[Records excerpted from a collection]

○ ○ ○

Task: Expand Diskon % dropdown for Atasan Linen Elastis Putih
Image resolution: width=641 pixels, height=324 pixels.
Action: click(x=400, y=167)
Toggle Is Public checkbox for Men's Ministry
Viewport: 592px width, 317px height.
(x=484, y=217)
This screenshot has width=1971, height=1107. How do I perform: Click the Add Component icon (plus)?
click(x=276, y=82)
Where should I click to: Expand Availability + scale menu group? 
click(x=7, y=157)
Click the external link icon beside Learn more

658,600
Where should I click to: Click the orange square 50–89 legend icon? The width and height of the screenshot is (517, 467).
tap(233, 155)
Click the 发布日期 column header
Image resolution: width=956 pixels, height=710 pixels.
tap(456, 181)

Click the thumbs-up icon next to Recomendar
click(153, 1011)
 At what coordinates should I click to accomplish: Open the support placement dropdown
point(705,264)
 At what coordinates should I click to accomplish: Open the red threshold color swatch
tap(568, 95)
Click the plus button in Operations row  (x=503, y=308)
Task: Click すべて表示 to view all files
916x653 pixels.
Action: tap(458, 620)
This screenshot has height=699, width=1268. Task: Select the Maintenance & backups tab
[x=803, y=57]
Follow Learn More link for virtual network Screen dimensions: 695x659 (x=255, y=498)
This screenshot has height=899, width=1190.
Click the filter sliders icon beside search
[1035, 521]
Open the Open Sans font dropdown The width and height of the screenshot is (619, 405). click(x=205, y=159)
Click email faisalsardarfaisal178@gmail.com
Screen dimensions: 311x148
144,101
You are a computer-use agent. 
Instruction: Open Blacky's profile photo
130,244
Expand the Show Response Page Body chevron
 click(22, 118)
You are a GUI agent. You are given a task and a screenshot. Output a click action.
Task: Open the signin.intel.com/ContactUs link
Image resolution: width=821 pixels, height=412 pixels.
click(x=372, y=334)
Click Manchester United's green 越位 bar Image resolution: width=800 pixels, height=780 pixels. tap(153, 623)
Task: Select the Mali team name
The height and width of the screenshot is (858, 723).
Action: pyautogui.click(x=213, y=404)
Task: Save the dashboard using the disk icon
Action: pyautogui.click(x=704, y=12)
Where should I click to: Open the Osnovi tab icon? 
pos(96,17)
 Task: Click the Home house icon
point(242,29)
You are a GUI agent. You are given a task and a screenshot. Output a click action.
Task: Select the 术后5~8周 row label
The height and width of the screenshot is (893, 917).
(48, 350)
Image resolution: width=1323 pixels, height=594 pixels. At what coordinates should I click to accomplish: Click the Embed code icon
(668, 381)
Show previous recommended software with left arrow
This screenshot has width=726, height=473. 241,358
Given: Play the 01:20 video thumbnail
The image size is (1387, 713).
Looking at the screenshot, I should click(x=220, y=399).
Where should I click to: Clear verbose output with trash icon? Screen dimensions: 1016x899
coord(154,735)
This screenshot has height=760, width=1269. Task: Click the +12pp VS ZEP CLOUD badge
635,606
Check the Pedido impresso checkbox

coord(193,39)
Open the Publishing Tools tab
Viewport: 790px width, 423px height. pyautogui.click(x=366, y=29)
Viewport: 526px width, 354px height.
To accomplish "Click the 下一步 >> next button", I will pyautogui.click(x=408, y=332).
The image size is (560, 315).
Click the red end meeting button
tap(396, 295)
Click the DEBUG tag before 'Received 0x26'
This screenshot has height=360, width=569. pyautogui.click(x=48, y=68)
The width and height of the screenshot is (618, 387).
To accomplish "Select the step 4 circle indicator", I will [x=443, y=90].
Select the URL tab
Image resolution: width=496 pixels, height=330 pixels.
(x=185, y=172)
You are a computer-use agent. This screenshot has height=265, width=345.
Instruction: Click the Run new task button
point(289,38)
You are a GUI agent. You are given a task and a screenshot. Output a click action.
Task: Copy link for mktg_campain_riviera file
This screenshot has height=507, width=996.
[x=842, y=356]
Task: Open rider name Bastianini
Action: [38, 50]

○ ○ ○

* [What the exercise asks]:
What you return must be an exact retyping of the lines above starting at the line with "Where should I click to: Clear" and ending at the line with "The width and height of the screenshot is (618, 387).", and nothing besides.

* [Result below]:
Where should I click to: Clear verbose output with trash icon? Screen dimensions: 1016x899
coord(154,735)
This screenshot has height=760, width=1269. Task: Click the +12pp VS ZEP CLOUD badge
635,606
Check the Pedido impresso checkbox

coord(193,39)
Open the Publishing Tools tab
Viewport: 790px width, 423px height. pyautogui.click(x=366, y=29)
Viewport: 526px width, 354px height.
To accomplish "Click the 下一步 >> next button", I will pyautogui.click(x=408, y=332).
The image size is (560, 315).
Click the red end meeting button
tap(396, 295)
Click the DEBUG tag before 'Received 0x26'
This screenshot has height=360, width=569. pyautogui.click(x=48, y=68)
The width and height of the screenshot is (618, 387).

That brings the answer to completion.